**YOUR INSTRUCTIONS**
Convert each line of the material into a JSON list of strings, one string per line, omitting blank lines.

**EXERCISE DATA**
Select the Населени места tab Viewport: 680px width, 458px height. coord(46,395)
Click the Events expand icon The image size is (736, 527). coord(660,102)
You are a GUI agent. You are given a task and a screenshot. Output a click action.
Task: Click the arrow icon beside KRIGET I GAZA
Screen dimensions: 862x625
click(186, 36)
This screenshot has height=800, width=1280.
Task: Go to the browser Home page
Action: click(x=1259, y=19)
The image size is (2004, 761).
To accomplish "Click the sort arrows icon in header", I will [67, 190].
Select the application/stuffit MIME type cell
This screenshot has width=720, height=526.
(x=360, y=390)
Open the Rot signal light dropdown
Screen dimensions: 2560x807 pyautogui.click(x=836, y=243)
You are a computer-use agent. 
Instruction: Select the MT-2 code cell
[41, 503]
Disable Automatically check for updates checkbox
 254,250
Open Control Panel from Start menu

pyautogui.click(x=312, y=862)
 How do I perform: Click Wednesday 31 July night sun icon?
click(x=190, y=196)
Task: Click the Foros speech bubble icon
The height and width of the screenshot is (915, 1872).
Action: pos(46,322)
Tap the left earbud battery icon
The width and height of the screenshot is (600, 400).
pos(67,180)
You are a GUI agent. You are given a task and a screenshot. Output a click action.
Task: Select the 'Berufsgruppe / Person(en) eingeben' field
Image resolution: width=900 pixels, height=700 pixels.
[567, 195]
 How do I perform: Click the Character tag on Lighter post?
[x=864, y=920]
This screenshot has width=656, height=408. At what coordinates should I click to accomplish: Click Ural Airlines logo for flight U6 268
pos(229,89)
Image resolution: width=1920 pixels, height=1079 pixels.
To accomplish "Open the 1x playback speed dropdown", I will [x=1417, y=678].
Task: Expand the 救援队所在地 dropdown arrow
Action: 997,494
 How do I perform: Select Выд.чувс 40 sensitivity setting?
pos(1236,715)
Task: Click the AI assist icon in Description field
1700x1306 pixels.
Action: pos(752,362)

**RESULT FOR THIS TASK**
[
  "Select the Населени места tab Viewport: 680px width, 458px height. coord(46,395)",
  "Click the Events expand icon The image size is (736, 527). coord(660,102)",
  "You are a GUI agent. You are given a task and a screenshot. Output a click action.",
  "Task: Click the arrow icon beside KRIGET I GAZA",
  "Screen dimensions: 862x625",
  "click(186, 36)",
  "This screenshot has height=800, width=1280.",
  "Task: Go to the browser Home page",
  "Action: click(x=1259, y=19)",
  "The image size is (2004, 761).",
  "To accomplish \"Click the sort arrows icon in header\", I will [67, 190].",
  "Select the application/stuffit MIME type cell",
  "This screenshot has width=720, height=526.",
  "(x=360, y=390)",
  "Open the Rot signal light dropdown",
  "Screen dimensions: 2560x807 pyautogui.click(x=836, y=243)",
  "You are a computer-use agent. ",
  "Instruction: Select the MT-2 code cell",
  "[41, 503]",
  "Disable Automatically check for updates checkbox",
  " 254,250",
  "Open Control Panel from Start menu",
  "pyautogui.click(x=312, y=862)",
  " How do I perform: Click Wednesday 31 July night sun icon?",
  "click(x=190, y=196)",
  "Task: Click the Foros speech bubble icon",
  "The height and width of the screenshot is (915, 1872).",
  "Action: pos(46,322)",
  "Tap the left earbud battery icon",
  "The width and height of the screenshot is (600, 400).",
  "pos(67,180)",
  "You are a GUI agent. You are given a task and a screenshot. Output a click action.",
  "Task: Select the 'Berufsgruppe / Person(en) eingeben' field",
  "Image resolution: width=900 pixels, height=700 pixels.",
  "[567, 195]",
  " How do I perform: Click the Character tag on Lighter post?",
  "[x=864, y=920]",
  "This screenshot has width=656, height=408. At what coordinates should I click to accomplish: Click Ural Airlines logo for flight U6 268",
  "pos(229,89)",
  "Image resolution: width=1920 pixels, height=1079 pixels.",
  "To accomplish \"Open the 1x playback speed dropdown\", I will [x=1417, y=678].",
  "Task: Expand the 救援队所在地 dropdown arrow",
  "Action: 997,494",
  " How do I perform: Select Выд.чувс 40 sensitivity setting?",
  "pos(1236,715)",
  "Task: Click the AI assist icon in Description field",
  "1700x1306 pixels.",
  "Action: pos(752,362)"
]